Histopathological hallmarks of Alzheimer’s disease are plaques and neurofibrillary tangles. How these hallmarks arise can offer insight into the pathogenesis of Alzheimer’s disease, but understanding their presence and how they disrupt the neural network can provide targets for drug therapies, which are currently being researched and developed.
· A major component in plaque formation is a protein by the name of amyloid. This protein is cleaved and beta-amyloid fragments become sticky and cluster together to form plaques. The formation of these plaques displaces the neuronal network leading to disruption in neuronal signaling. Furthermore, the cleaved beta amyloid fragments can form oligomers (several of the fragment stuck together but not forming a distinct plaque) that can migrate into synapses (site where signal is communicated between two neurons) and hinder signaling.
· Neurofibrillary tangles are formed when a tau protein of a neuron become tangled which leads to the lost of productive signaling down the neuron due to the tangling. The tau protein is highly present at the axon, which is critical in conducting a signal down the neuron and onto the next connecting neuron(s).

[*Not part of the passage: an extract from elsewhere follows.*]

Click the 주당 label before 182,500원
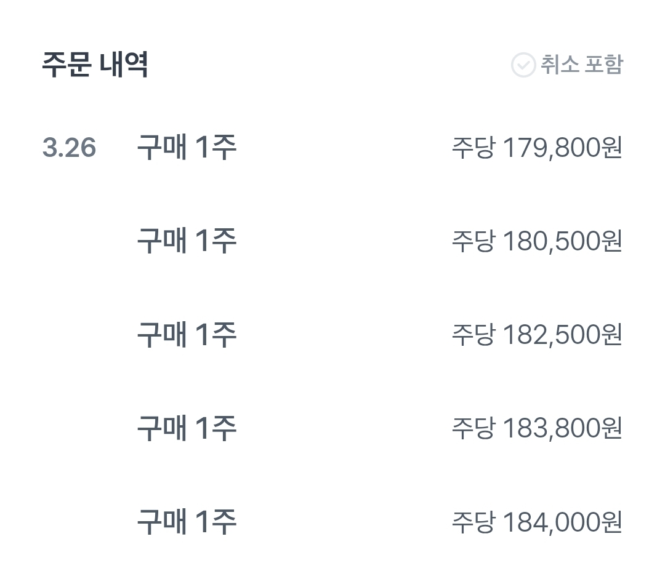 tap(474, 335)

The presence of tangles and plagues lead to a disruption of neuronal signaling, which due to the lost of the ability to signal leads to neuron and tissue death. The brain has approximately 100 billion neurons making 100 trillion connections via synapses, which is mostly likely why we see a lengthy progression in the onset of Alzheimer’s. However, the presence of plaques and tangles develop in specific regions of the brain and then slowly progresses to other areas. As more neurons and tissue are lost the brain begins to shrink and decline in cognitive and becomes more severe; we will initially witness in Alzheimer’s patients difficulties in memory recall; however, as the disease progresses and more areas of the brain are affected we see adverse changes in memory capabilities, behavior, movement and body functions. There are 7 distinct stages that categorize the symptoms exhibited by someone suffering Alzheimer’s. The stages are defined by the decline in cognitive function and ability to maintain movement and body functions. The progression and type of symptoms an individual will experience varies.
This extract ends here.